You can essentially ferment any fruit you like. The higher the sugar content of fruit, the longer it will take to ferment. Some of the fruits I have experimented with are:

  1. Bananas - takes approximately 48 hours

  2. Dates - takes approximately 48 hours

  3. Apples - takes approximately 24 hours

  4. Berries - takes approximately 12 hours

  5. Mango - takes approximately 24 hours

So, how do you do it?

  1. Chop your chosen fruit up (skin removed/seeds removed) and place into a clean large jar (I’d recommend a FIDO style jar with a lid like this). If doing multiple fruits you can add them to the same jar, or seperate into different jars.

  2. Pour kefir (already fermented but prior to secondary ferment) on top of the fruit so that it is completely covered. Make sure there is a gap at the top of the jar (at least an inch) as the fruits will swell and bubble!

  3. Close the lid of the jar and place in pantry or bench, away from direct sunlight and allow to ferment. The fermentation time will be different with each fruit, and dependent on the weather. In the summertime the fruits will ferment quicker, and in the winter will take a bit longer. The best way to know the fruits are ready is to taste them regularly, they are ready when they no longer taste sweet, but do not taste alcoholic!

  4. Once they are ready, remove them from the kefir and place in the fridge or freezer to stop the fermentation process.

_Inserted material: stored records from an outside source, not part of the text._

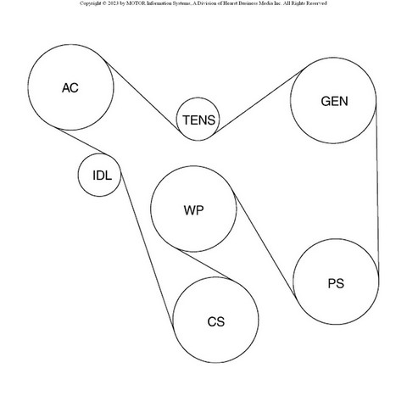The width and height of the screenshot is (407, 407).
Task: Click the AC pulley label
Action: (70, 88)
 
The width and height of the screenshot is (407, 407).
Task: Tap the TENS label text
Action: (198, 120)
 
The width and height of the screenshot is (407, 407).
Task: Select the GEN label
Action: (334, 101)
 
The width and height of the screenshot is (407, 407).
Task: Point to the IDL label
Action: (102, 176)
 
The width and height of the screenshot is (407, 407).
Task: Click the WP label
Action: (193, 210)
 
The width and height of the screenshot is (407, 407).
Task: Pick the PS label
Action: (336, 283)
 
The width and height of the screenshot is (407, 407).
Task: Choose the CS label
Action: (216, 322)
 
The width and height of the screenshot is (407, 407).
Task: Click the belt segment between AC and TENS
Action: (142, 95)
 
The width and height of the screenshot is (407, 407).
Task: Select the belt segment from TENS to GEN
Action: (259, 101)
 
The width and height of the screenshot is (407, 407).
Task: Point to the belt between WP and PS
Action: (265, 245)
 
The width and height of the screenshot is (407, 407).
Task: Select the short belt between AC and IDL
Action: (81, 142)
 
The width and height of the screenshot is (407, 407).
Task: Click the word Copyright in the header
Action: (91, 3)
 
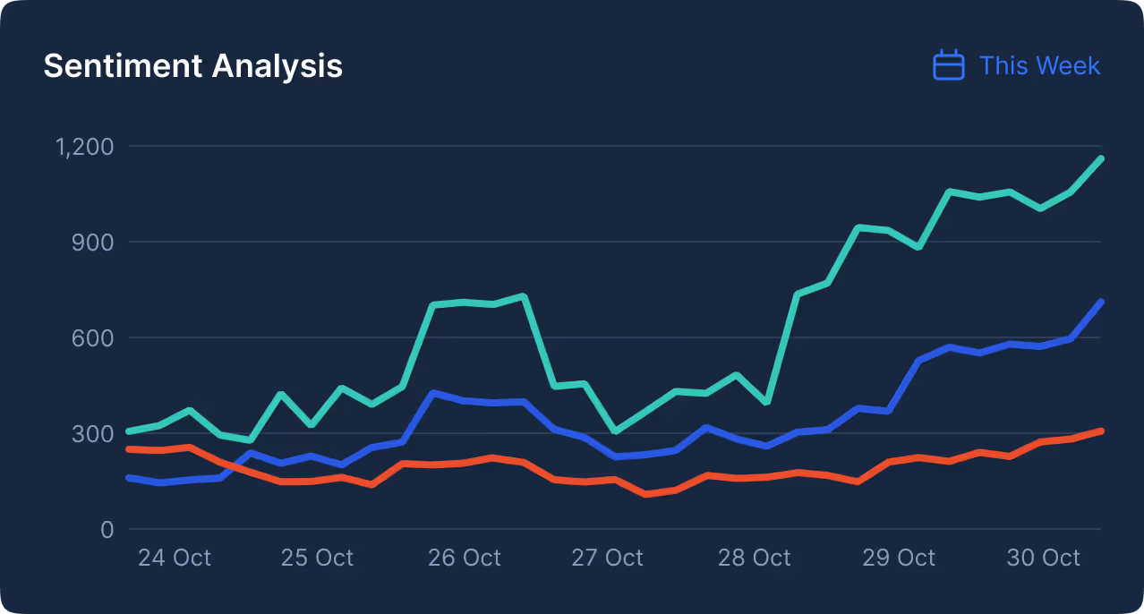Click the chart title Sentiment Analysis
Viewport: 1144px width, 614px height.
tap(192, 66)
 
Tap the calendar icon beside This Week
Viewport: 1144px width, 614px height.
tap(948, 65)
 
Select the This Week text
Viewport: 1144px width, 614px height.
tap(1039, 65)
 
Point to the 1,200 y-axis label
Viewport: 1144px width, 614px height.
tap(84, 146)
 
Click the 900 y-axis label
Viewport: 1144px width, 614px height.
tap(94, 242)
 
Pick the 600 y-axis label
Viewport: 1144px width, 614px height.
tap(94, 337)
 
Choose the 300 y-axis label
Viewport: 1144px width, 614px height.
tap(94, 433)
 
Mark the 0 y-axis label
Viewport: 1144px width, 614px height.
tap(107, 529)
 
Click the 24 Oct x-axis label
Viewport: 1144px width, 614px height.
tap(174, 558)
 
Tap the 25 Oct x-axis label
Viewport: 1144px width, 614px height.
tap(317, 558)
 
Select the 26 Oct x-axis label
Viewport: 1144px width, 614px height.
tap(464, 558)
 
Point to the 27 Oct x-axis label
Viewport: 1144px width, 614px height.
tap(607, 558)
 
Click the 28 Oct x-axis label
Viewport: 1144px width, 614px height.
tap(754, 558)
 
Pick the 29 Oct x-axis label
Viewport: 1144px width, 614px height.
tap(898, 558)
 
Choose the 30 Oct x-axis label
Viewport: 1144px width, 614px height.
tap(1043, 558)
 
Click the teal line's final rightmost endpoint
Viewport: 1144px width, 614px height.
tap(1101, 158)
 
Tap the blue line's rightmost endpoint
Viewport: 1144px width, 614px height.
tap(1101, 303)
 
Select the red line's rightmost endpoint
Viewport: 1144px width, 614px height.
tap(1101, 431)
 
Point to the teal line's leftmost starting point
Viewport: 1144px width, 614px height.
tap(130, 431)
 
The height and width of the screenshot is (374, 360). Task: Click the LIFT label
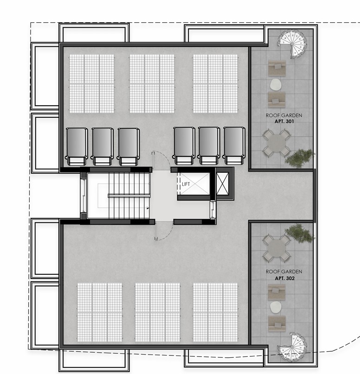coord(186,184)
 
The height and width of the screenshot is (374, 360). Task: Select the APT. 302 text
coord(283,279)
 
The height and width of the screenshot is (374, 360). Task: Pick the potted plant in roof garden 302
coord(300,233)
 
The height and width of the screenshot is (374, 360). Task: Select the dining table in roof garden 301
coord(277,144)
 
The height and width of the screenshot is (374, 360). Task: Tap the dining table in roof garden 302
coord(277,248)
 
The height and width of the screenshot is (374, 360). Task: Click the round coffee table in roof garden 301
coord(276,84)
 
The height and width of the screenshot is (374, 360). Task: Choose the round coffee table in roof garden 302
coord(276,306)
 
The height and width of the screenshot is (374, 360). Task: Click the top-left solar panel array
coord(92,83)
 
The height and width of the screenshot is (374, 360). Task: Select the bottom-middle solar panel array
coord(157,313)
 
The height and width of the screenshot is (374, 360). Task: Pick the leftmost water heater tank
coord(77,145)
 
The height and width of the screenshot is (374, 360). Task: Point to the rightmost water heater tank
coord(234,145)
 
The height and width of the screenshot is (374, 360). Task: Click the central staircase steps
coord(129,195)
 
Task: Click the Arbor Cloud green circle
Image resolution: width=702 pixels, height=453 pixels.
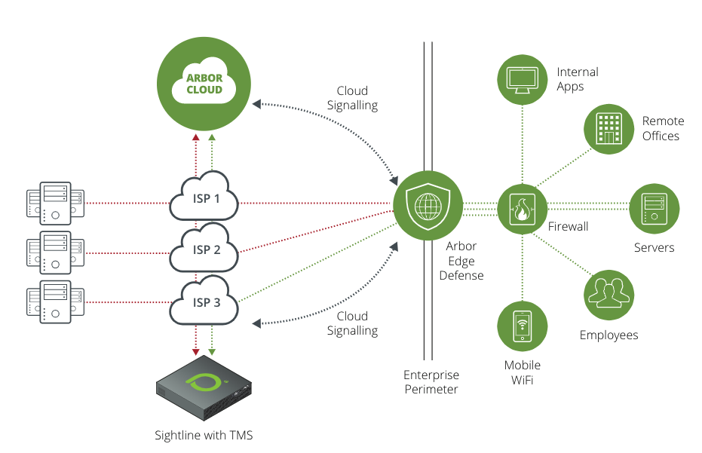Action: (204, 83)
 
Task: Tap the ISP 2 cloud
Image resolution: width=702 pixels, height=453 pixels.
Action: (204, 251)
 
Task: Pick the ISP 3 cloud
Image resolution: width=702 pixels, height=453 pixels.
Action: (204, 303)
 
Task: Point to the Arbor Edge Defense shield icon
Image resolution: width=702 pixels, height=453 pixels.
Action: (428, 206)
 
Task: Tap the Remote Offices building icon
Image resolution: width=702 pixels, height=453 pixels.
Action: (609, 129)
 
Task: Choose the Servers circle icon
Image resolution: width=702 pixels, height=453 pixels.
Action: (654, 208)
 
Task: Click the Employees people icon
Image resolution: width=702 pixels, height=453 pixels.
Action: (609, 294)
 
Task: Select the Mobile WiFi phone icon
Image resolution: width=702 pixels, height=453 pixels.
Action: (522, 326)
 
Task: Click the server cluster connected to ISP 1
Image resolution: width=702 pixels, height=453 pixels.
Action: (50, 203)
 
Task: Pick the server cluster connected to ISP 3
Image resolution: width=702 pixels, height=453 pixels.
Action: (50, 302)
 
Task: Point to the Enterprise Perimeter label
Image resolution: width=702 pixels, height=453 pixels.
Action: (431, 382)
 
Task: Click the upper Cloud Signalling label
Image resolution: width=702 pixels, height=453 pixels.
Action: (352, 98)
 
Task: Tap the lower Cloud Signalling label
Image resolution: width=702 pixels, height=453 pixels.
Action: (352, 323)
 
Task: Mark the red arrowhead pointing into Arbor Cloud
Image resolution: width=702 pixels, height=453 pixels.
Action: (196, 138)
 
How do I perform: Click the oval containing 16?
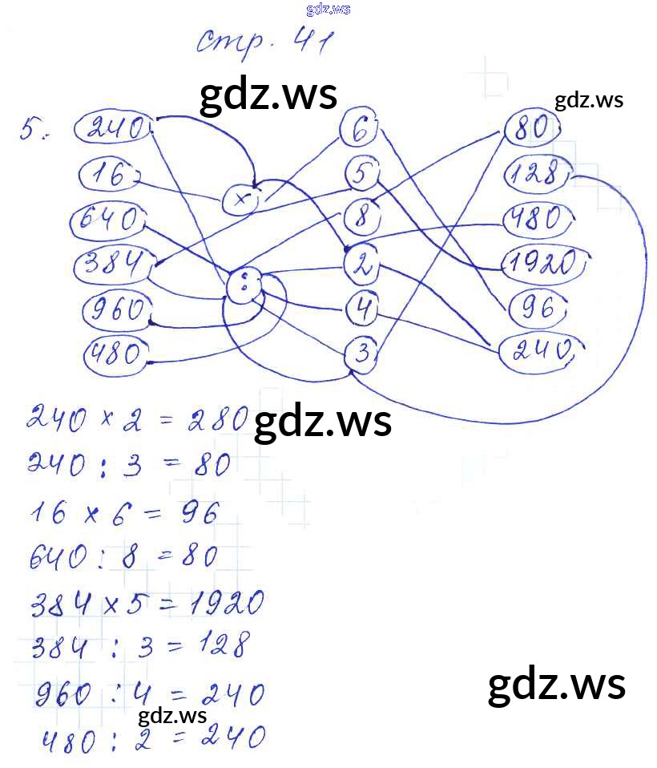111,174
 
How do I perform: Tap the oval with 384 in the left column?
111,264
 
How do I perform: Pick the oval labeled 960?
117,309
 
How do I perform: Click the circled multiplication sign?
240,200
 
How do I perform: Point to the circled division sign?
246,285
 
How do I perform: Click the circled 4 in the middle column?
363,307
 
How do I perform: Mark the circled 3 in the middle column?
362,352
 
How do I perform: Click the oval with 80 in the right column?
530,128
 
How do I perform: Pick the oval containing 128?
536,174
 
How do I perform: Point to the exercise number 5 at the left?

So, what do you do with them once they are fermented? Personally I don’t really like eating the fermented fruits alone, as I don’t like the taste, so these are some ways that we incorporate them into our diet:

Freeze them and add to smoothies

Freeze and make ‘nice cream’

Make fermented date bliss balls

Blend and add to chia pudding or yoghurt

Blend and freeze in iceblock moulds

And with the left over kefir liquid, this can then be drunk, or reused for another cycle of fermented fruits!

Fermented fruits are great for baby, kids and yourself. I would only start baby on 1 tsp and gradually build up. Just be careful not to give baby over fermented fruits as it contains a small alcohol content.

Here are two recipes that I commonly use with fermented fruits, I like to incorporate fermented fruits and non fermented fruits together as I find that the flavour is more palatable, and like I have said, my gut can handle and metabolise natural fruits and I am fermenting for the added extra probiotics etc.

Fermented banana smoothie:

Serves 2

1 frozen banana

1 frozen fermented banana

350ml coconut milk (or any mylk)

1 handful ice

1 serve vanilla protein powder (optional - omit for babies under 1)

1 serve collagen powder (optional)

1 TBSP nut butter (any is fine just make sure baby has had this nut before if serving for baby)

1 tsp cinnamon

1 tbsp chia seeds

1 tbsp hemp seeds

Optional add in’s: Honey (not for babies under 1), maple syrup (organic), a date, MCT oil (wouldn’t recommend for small children - can add to your own after), handful baby spinach, frozen berries (or fermented berries), vanilla paste, maca.

Blend and serve!

Fermented date balls (recipe adapted from real life of pie)

1/2 cup fermented dates

1 cup dates (or can do all fermented dates)

1.5 cup desiccated coconut

1 tbsp cacao powder

optional: 1 drop peppermint or orange essential oil (food quality)

Method:

  1. add fermented dates, dates and coconut to high speed blender or food processor until well combined

  2. add cacao and any oils if using and blend again. if the mixture is too wet add more coconut and blend.

  3. use your hands to mix into bite sized balls (will make approximately 10)

  4. Leave plain or can roll in cinnamon, cacao, coconut or turmeric

  5. Store in container in fridge for up to 1 week.